<<<<
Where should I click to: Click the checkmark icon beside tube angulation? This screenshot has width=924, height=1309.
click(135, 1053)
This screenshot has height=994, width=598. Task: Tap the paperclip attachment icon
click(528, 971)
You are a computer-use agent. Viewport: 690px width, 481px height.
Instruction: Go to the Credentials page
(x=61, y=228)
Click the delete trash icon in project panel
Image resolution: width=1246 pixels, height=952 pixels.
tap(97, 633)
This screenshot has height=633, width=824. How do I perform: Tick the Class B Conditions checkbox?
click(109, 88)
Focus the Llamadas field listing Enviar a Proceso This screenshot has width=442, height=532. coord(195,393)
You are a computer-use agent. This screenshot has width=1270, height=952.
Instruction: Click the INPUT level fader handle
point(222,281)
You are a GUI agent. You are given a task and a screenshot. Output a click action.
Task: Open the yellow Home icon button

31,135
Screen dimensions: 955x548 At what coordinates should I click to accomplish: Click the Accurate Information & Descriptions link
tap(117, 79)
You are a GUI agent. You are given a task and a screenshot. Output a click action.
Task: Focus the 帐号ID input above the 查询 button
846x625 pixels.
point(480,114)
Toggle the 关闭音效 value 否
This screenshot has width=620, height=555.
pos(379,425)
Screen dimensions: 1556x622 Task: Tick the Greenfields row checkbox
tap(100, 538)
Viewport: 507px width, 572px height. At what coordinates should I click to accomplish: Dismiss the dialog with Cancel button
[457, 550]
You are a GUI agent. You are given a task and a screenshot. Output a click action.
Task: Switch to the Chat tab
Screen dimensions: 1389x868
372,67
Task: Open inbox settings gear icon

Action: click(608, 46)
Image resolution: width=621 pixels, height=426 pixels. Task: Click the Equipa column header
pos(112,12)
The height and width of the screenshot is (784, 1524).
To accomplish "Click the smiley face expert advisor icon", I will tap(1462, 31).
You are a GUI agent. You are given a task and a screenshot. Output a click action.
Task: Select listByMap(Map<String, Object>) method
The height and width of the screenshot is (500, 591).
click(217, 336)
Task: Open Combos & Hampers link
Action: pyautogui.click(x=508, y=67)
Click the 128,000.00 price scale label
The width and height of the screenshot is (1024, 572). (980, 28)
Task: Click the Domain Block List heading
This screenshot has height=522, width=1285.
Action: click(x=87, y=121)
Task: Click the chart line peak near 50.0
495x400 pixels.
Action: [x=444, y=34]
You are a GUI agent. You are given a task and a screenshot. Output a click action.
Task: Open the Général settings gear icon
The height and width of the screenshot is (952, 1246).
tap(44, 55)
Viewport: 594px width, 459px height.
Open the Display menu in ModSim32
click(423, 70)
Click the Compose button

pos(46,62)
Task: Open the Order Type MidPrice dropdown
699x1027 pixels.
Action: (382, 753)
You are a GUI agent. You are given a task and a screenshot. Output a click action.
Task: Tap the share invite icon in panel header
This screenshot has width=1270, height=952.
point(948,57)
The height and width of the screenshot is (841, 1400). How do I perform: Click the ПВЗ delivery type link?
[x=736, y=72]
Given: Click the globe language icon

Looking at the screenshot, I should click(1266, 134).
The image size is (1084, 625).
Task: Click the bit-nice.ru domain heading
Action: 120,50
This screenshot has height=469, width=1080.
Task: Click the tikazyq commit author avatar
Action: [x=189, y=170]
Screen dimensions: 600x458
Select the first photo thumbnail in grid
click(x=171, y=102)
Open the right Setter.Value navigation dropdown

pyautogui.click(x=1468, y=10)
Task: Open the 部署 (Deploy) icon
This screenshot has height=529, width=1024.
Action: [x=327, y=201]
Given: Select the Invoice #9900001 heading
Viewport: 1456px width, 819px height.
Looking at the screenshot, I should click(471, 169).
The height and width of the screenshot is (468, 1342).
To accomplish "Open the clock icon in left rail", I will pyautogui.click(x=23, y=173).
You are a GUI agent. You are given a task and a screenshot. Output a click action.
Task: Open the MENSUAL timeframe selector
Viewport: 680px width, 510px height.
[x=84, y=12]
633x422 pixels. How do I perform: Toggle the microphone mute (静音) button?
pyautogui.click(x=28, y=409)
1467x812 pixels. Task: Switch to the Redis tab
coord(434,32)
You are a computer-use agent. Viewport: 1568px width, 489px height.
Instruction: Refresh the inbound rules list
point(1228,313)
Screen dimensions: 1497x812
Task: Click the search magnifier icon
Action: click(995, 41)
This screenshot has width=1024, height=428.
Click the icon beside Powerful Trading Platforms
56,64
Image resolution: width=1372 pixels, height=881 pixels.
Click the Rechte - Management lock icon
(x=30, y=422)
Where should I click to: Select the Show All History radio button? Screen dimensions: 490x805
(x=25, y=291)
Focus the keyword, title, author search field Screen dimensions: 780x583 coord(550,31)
>>>>
■ Problem details
Copy out all the records above again, putting "screen assistant" in place of "GUI agent" wherever it occurs and leaving everything else unchanged.

■ Finished exercise
Where should I click to: Click the checkmark icon beside tube angulation? This screenshot has width=924, height=1309.
click(135, 1053)
This screenshot has height=994, width=598. Task: Tap the paperclip attachment icon
click(528, 971)
You are a computer-use agent. Viewport: 690px width, 481px height.
Instruction: Go to the Credentials page
(x=61, y=228)
Click the delete trash icon in project panel
Image resolution: width=1246 pixels, height=952 pixels.
tap(97, 633)
This screenshot has height=633, width=824. How do I perform: Tick the Class B Conditions checkbox?
click(109, 88)
Focus the Llamadas field listing Enviar a Proceso This screenshot has width=442, height=532. coord(195,393)
You are a computer-use agent. This screenshot has width=1270, height=952.
Instruction: Click the INPUT level fader handle
point(222,281)
You are a screen assistant. You are given a task and a screenshot. Output a click action.
Task: Open the yellow Home icon button

31,135
Screen dimensions: 955x548 At what coordinates should I click to accomplish: Click the Accurate Information & Descriptions link
tap(117, 79)
You are a screen assistant. You are given a task and a screenshot. Output a click action.
Task: Focus the 帐号ID input above the 查询 button
846x625 pixels.
point(480,114)
Toggle the 关闭音效 value 否
This screenshot has width=620, height=555.
pos(379,425)
Screen dimensions: 1556x622 Task: Tick the Greenfields row checkbox
tap(100, 538)
Viewport: 507px width, 572px height. At what coordinates should I click to accomplish: Dismiss the dialog with Cancel button
[457, 550]
You are a screen assistant. You are given a task and a screenshot. Output a click action.
Task: Switch to the Chat tab
Screen dimensions: 1389x868
372,67
Task: Open inbox settings gear icon

Action: click(608, 46)
Image resolution: width=621 pixels, height=426 pixels. Task: Click the Equipa column header
pos(112,12)
The height and width of the screenshot is (784, 1524).
To accomplish "Click the smiley face expert advisor icon", I will tap(1462, 31).
You are a screen assistant. You are given a task and a screenshot. Output a click action.
Task: Select listByMap(Map<String, Object>) method
The height and width of the screenshot is (500, 591).
click(217, 336)
Task: Open Combos & Hampers link
Action: pyautogui.click(x=508, y=67)
Click the 128,000.00 price scale label
The width and height of the screenshot is (1024, 572). (980, 28)
Task: Click the Domain Block List heading
This screenshot has height=522, width=1285.
Action: click(x=87, y=121)
Task: Click the chart line peak near 50.0
495x400 pixels.
Action: [x=444, y=34]
You are a screen assistant. You are given a task and a screenshot. Output a click action.
Task: Open the Général settings gear icon
The height and width of the screenshot is (952, 1246).
tap(44, 55)
Viewport: 594px width, 459px height.
Open the Display menu in ModSim32
click(423, 70)
Click the Compose button

pos(46,62)
Task: Open the Order Type MidPrice dropdown
699x1027 pixels.
Action: (382, 753)
You are a screen assistant. You are given a task and a screenshot. Output a click action.
Task: Tap the share invite icon in panel header
This screenshot has width=1270, height=952.
point(948,57)
The height and width of the screenshot is (841, 1400). How do I perform: Click the ПВЗ delivery type link?
[x=736, y=72]
Given: Click the globe language icon

Looking at the screenshot, I should click(1266, 134).
The image size is (1084, 625).
Task: Click the bit-nice.ru domain heading
Action: 120,50
This screenshot has height=469, width=1080.
Task: Click the tikazyq commit author avatar
Action: [x=189, y=170]
Screen dimensions: 600x458
Select the first photo thumbnail in grid
click(x=171, y=102)
Open the right Setter.Value navigation dropdown

pyautogui.click(x=1468, y=10)
Task: Open the 部署 (Deploy) icon
This screenshot has height=529, width=1024.
Action: [x=327, y=201]
Given: Select the Invoice #9900001 heading
Viewport: 1456px width, 819px height.
Looking at the screenshot, I should click(471, 169).
The height and width of the screenshot is (468, 1342).
To accomplish "Open the clock icon in left rail", I will pyautogui.click(x=23, y=173).
You are a screen assistant. You are given a task and a screenshot. Output a click action.
Task: Open the MENSUAL timeframe selector
Viewport: 680px width, 510px height.
[x=84, y=12]
633x422 pixels. How do I perform: Toggle the microphone mute (静音) button?
pyautogui.click(x=28, y=409)
1467x812 pixels. Task: Switch to the Redis tab
coord(434,32)
You are a computer-use agent. Viewport: 1568px width, 489px height.
Instruction: Refresh the inbound rules list
point(1228,313)
Screen dimensions: 1497x812
Task: Click the search magnifier icon
Action: click(995, 41)
This screenshot has width=1024, height=428.
Click the icon beside Powerful Trading Platforms
56,64
Image resolution: width=1372 pixels, height=881 pixels.
Click the Rechte - Management lock icon
(x=30, y=422)
Where should I click to: Select the Show All History radio button? Screen dimensions: 490x805
(x=25, y=291)
Focus the keyword, title, author search field Screen dimensions: 780x583 coord(550,31)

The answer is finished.